Returning to our present situation, what with the US-Iran honeymoon in full swing, a film like Facing mirrors actually offers a sceptic like me a cautionary lesson. Primarily, as I said at the start, Iran is a country of contradiction. But that contradiction cuts both ways. In the Ahmadinejad years it came in the form of a blustering little man presiding over a land full of Eddies and Ranas. If America really had seen its war rolled over into the next phase, it is the Eddies and Ranas who would have borne (as always) the brunt of the suffering. Under Hassan Rowhani, a welcomed ‘peacemaker’ for the west, that contradiction is far more obscure, but no less awful. Look at his treatment of Iran’s prisoners: under the cover of pardons for some he slips in the hanging of scores of others. A hundred more executions were conducted in 2013 than the previous year, bringing the total to 650-odd, two thirds of which where conducted under the ‘moderate’ Rowhani’s relatively short watch.4 In the one full month of 2014 he has already racked up more than 70.

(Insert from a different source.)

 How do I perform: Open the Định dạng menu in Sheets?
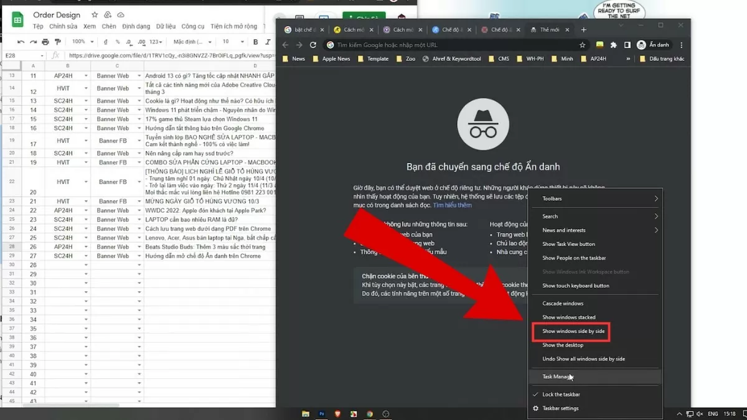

The western left would do well to remember these facts alongside the humanising validity of films like Facing mirrors. The SWP/Stop the War Coalition’s one-time argu­ment, extrapolating wildly from rev­elations of the type presented here, that the regime could not possibly be that bad because of that ‘good’ sex change record, sticks in the craw just as much the dangerous, chauvinist Matgamna-isms warning us about the jealous “Islamo-fascist” hordes. Of course, the clerical regime is an enemy of the international left, but at the same time it is an enemy that will only be overcome by being ra­tionally understood and examined for the human creation that it is. We must do better than buying into the binary of simply rejecting or bear-hugging imperialism’s slanders. After all, outrage comes cheap, and can be dropped as quickly as it was whipped up in the face of a capitula­tion and re-admittance into the fold of hegemonic capital.

Notes

1. http://ajammc.com/2013/05/11/queer-and-trans-subjects-in-iranian-cinema-between-representation-agency-and-orientalist-fantasies/.

2. http://news.bbc.co.uk/1/hi/7259057.stm.

3. www.theguardian.com/world/2007/sep/25/iran.roberttait.